Talks between free agent outfielder Curtis Granderson and the New York Mets have picked up, and the club is getting optimistic about their chances of landing the lefty power bat according to Marc Carig of Newsday.
The 32 year-old Granderson hit 84 home runs between 2011-12, the most in the majors. Two separate occasions on which he got hit by a pitch caused him to miss all but 61 games of the 2013 season. When healthy, he produced a .229/.307/.417 line with a 97 wRC+ and 1.4 fWAR.
Granderson took advantage of Yankee Stadium’s short porch. 19 percent of his flyballs left the yard while with the Yankees, compared to 12.2 percent during his tenure with the Tigers. If he signs with the Mets, this ratio will go down.
Citi Field is a neutral park with regards to lefty power hitters, while only Coors Field is a better park than Yankee Stadium for lefty power.
Though he hit a career-high 43 home runs in 2012, other facets of Granderson’s game suffered. He stole only 10 bases, compared to 25 the year before. Also, his strikeout rate jumped from 24.5 percent to 28.5 percent, which sent his batting average and on-base percentage down from .262 and .364 to .232 and .319, respectively.

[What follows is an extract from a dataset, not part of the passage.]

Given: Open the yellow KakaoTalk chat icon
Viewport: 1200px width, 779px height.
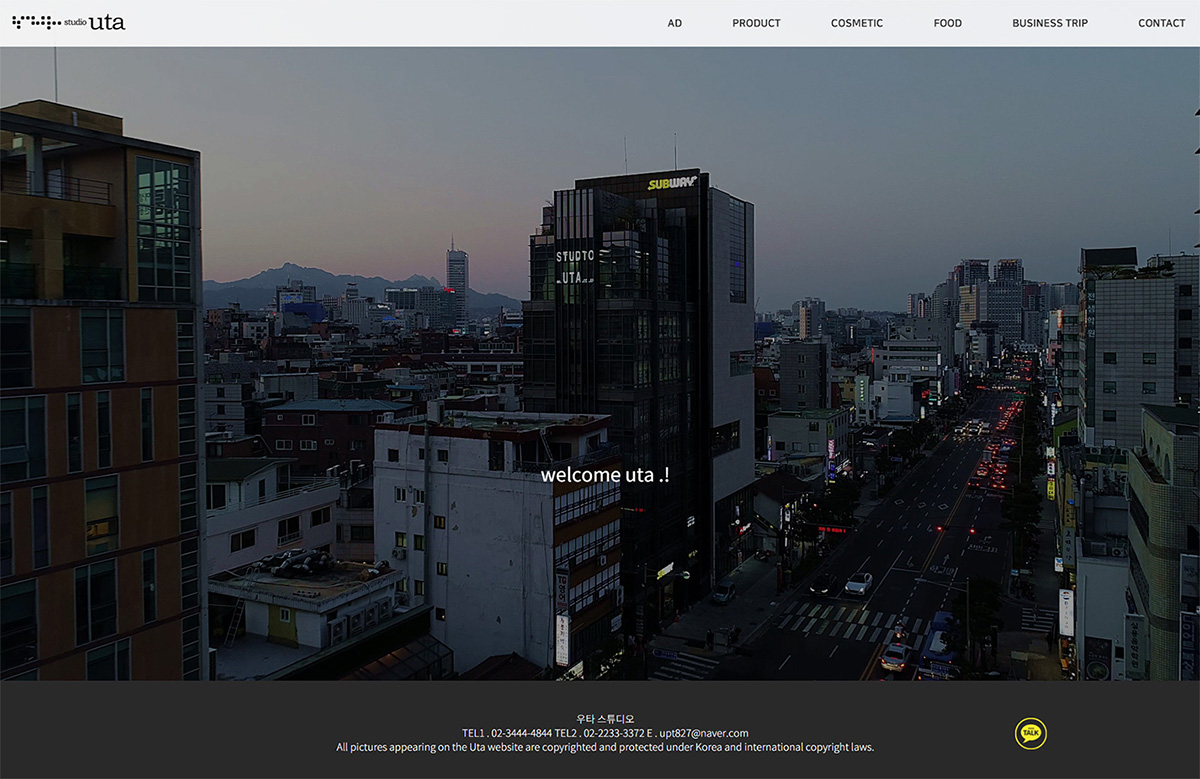Looking at the screenshot, I should pyautogui.click(x=1030, y=733).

His bat appeared to have slowed down, as his swing and miss rate went to career highs, and his contact rates on pitches in the zone plummeted. Finally, his defensive play in centerfield suffered.

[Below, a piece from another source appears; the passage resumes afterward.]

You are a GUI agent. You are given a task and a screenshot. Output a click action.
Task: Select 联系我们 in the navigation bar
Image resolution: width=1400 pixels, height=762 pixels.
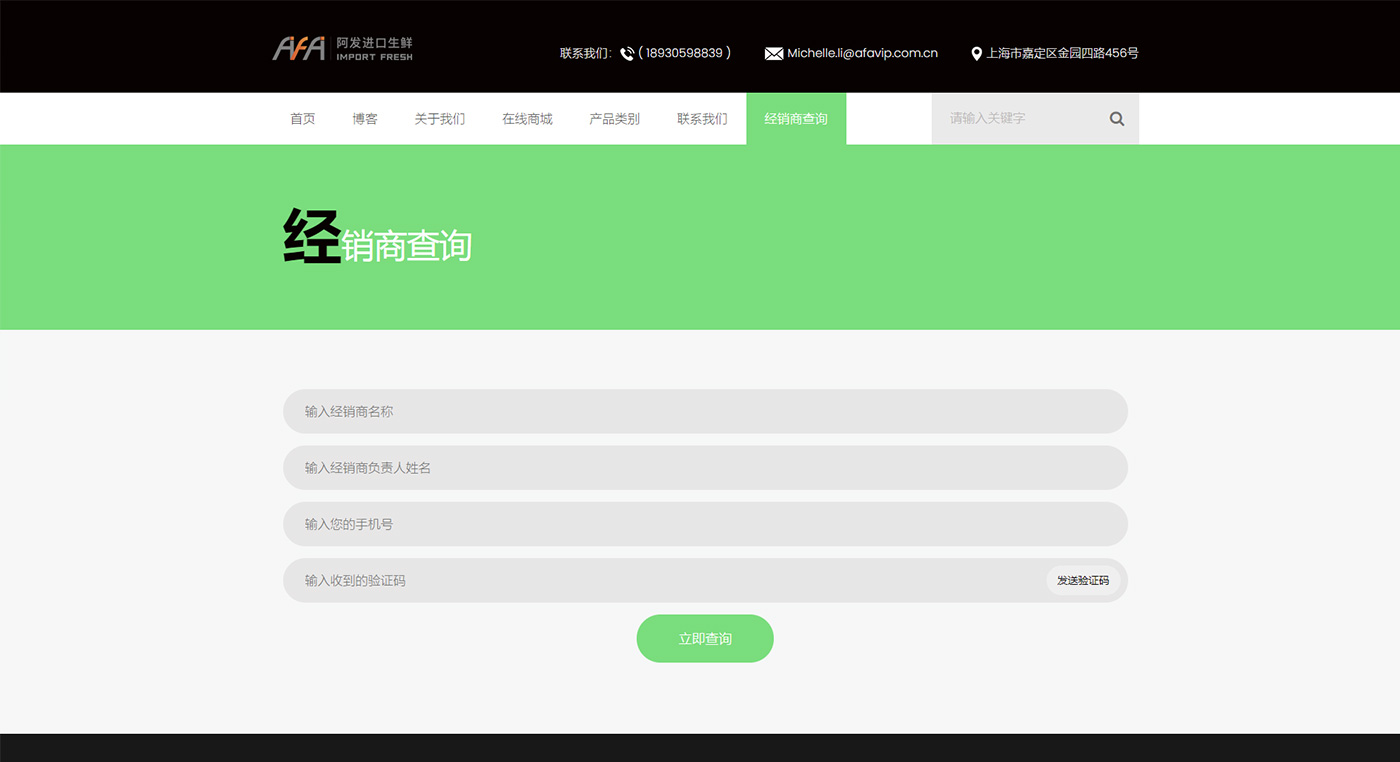(702, 119)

With the Mets, Granderson would probably split time between centerfield and the corner outfield spots, depending on how much time defensive wizard Juan Lagares and free-agent acquisition Chris Young spend in center. At this point in his career, he’s probably better suited for left or right field, where he spent time in 2013 and acquitted himself well.
The Mets or whoever signs Granderson won’t get the MVP-candidate version that we saw in 2007 or 2011, and fantasy players can’t expect that kind of production either. More likely, he’ll be a low-average hitter with solid power who contributes a little on defense and the basepaths. Steamer Projections calls for a .233/.326/.442 line with 26 home runs, 12 stolen bases and 2.2 fWAR.
That’s decent production, but probably not worth three or four years at $15 million per year.